まず8行目でdp配列を「初日休んで、後は(index-1)日間ぶっ続けで働く」のスコアで埋めます。(0日間のスコアは計算の便宜上0にしておきます。)
その後14行目で0日間から順に「i-1日間までの最高効率はわかっているので、それらを2つ組み合わせてi日間の最高効率を求めて、いいスコアが出れば更新」を繰り返して行きます。

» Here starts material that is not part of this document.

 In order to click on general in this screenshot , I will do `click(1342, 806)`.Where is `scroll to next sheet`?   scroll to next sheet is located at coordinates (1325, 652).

二日間(一日休んで一日働く)までは更新なんて起きようがないんだから三日間くらいからでも良かったんじゃないかなあ。
その後19行目で半分に割っています。ごちゃごちゃやっていますが、これは1.upto(i / 2)とやっているのと同じです。shorterが0でlongerぶっ続けのパターンは8行目で最初にやっているので、考えなくてokです。
https://atcoder.jp/contests/abc285/submissions/38101186


本番中はこんな華麗な解法など思いつかず、「一日休んでの最適解、2日休んでの最適解。一日目と三日目に休んだ時の最適解、一日目と四日目に休んだ時の最適解……」を算出し、反転して合計N+2日(切れ目で2連休しているのと、最後の一日の休日は翌週にはみ出す)にして足すというアーティスティックでアクロバティックな解き方をやっていました。

苦手なジャンルはDPで、二度とできないしそもそも説明できないようなエスパーでACしました!
緑コーダーなんて、それでいいんだよ。